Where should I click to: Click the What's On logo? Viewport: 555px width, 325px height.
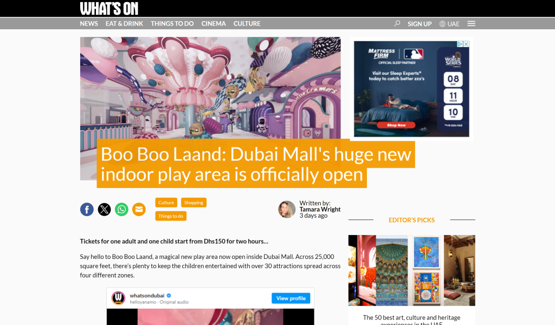click(109, 9)
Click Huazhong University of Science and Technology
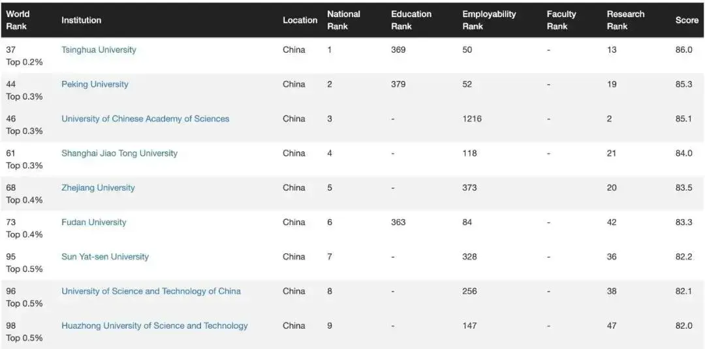The width and height of the screenshot is (705, 349). click(154, 326)
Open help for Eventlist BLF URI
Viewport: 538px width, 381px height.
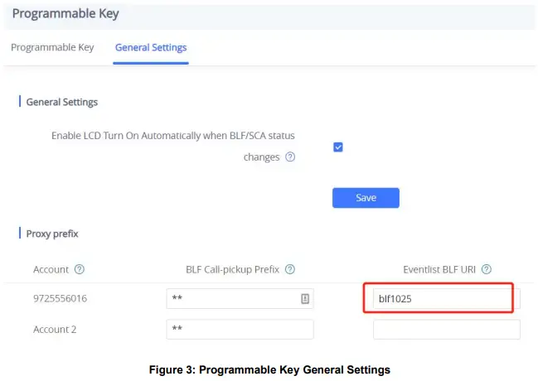pos(487,269)
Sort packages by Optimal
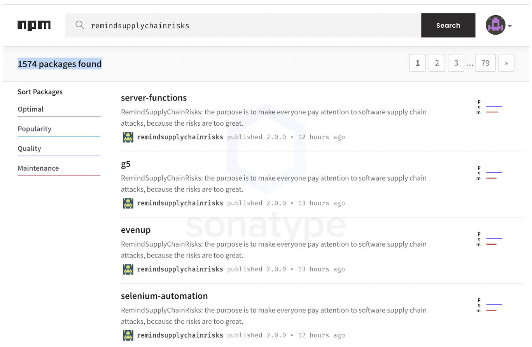This screenshot has height=347, width=532. 31,109
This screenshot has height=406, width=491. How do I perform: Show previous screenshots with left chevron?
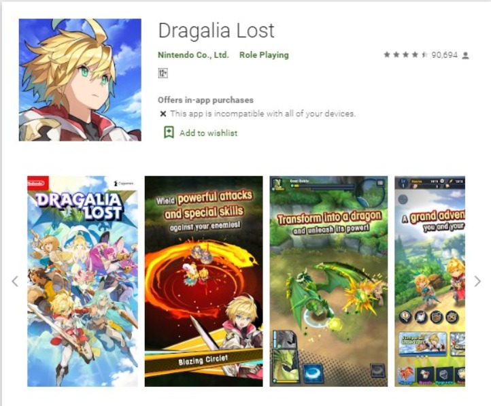[x=15, y=281]
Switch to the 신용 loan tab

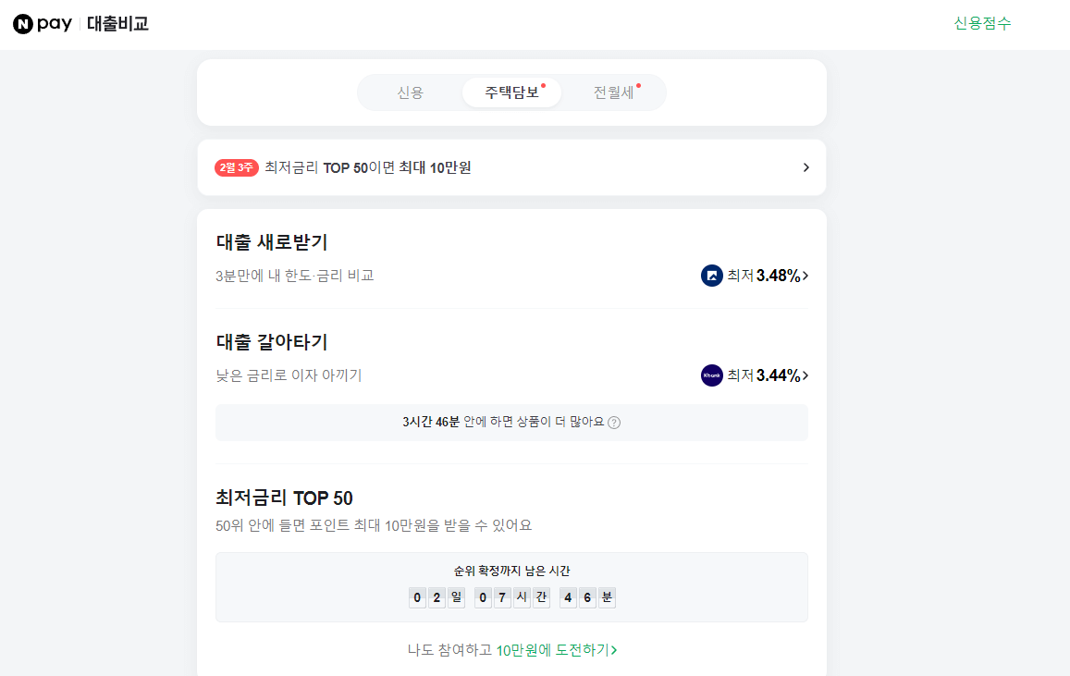tap(411, 92)
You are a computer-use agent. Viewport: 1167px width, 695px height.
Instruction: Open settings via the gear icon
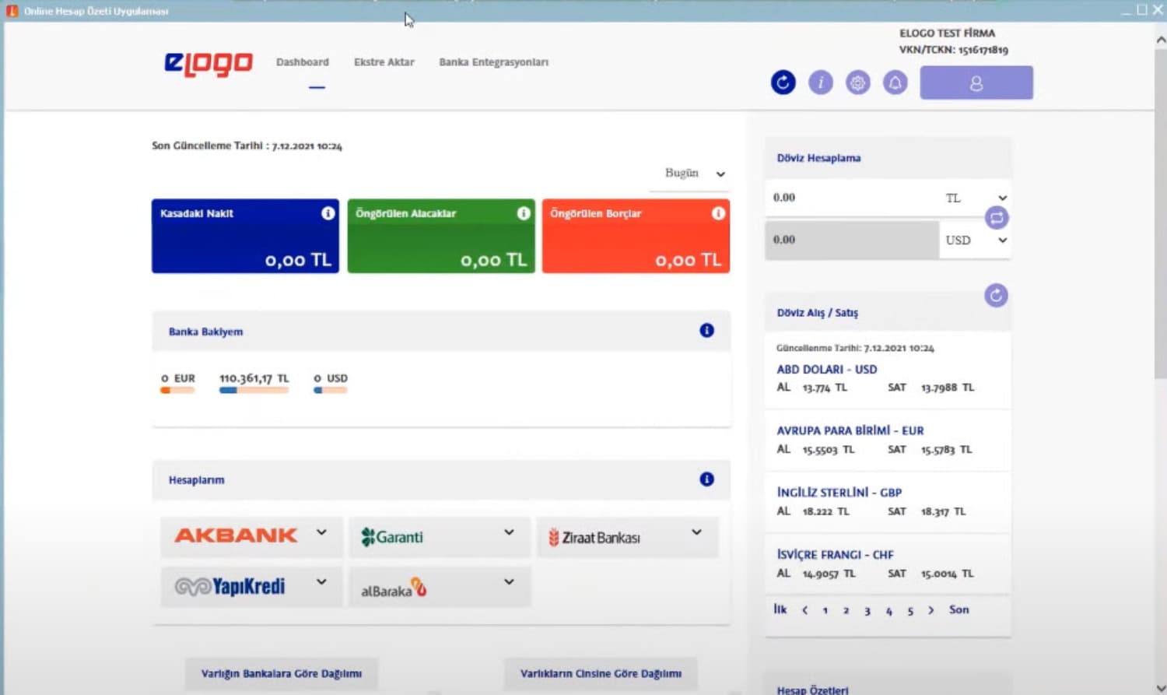[857, 82]
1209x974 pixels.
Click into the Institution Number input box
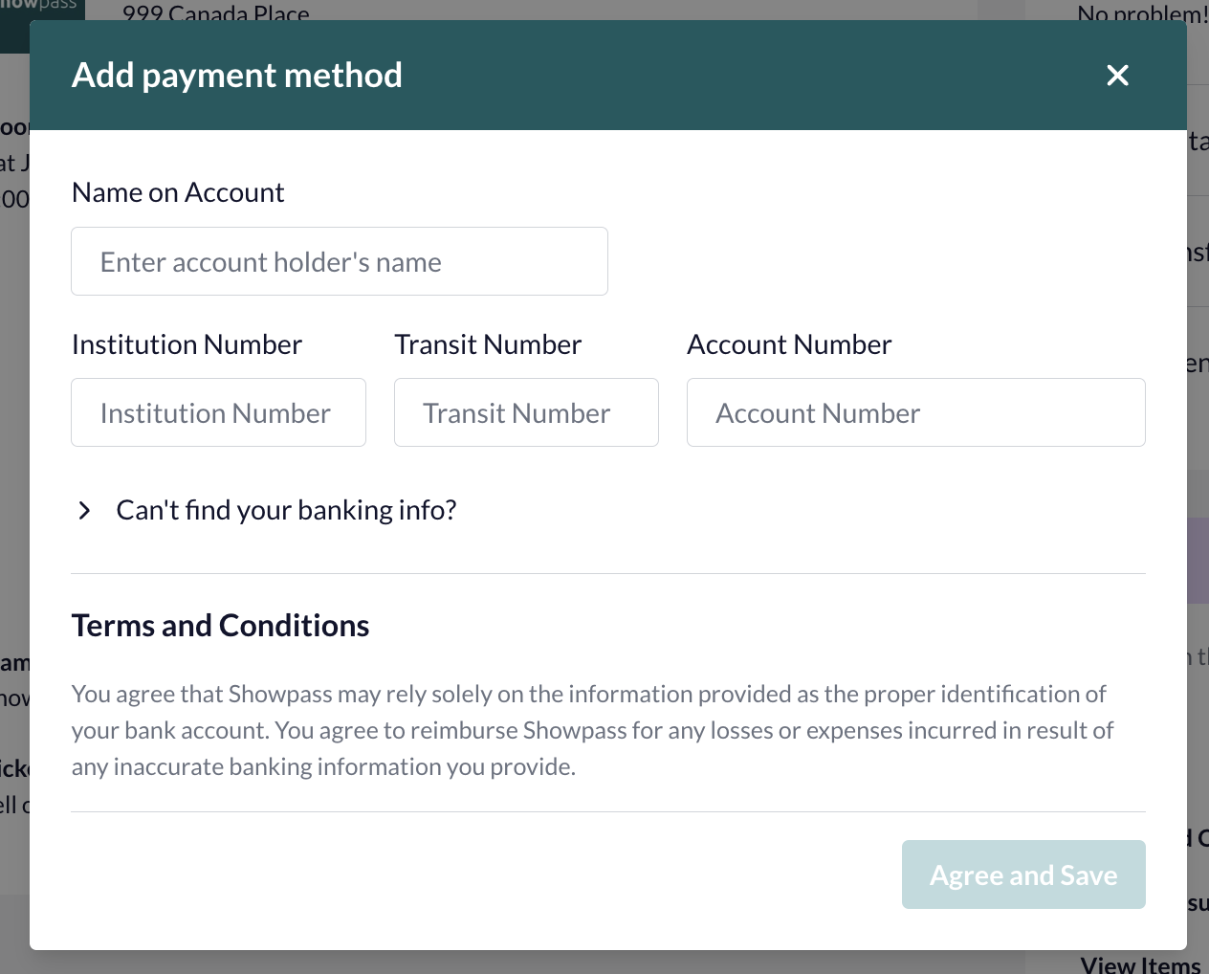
───
* **PROBLEM TO SOLVE**: Starting at the line that contains "Switch to the 신용 loan tab" and ending at the last of the rows above, retype those lines exactly, leaving the pictures out of your answer.

* **COMPLETED EXERCISE**:
Switch to the 신용 loan tab

tap(411, 92)
You are a computer-use agent. Viewport: 1167px width, 695px height.
Instruction: Open settings via the gear icon
[857, 82]
1209x974 pixels.
Click into the Institution Number input box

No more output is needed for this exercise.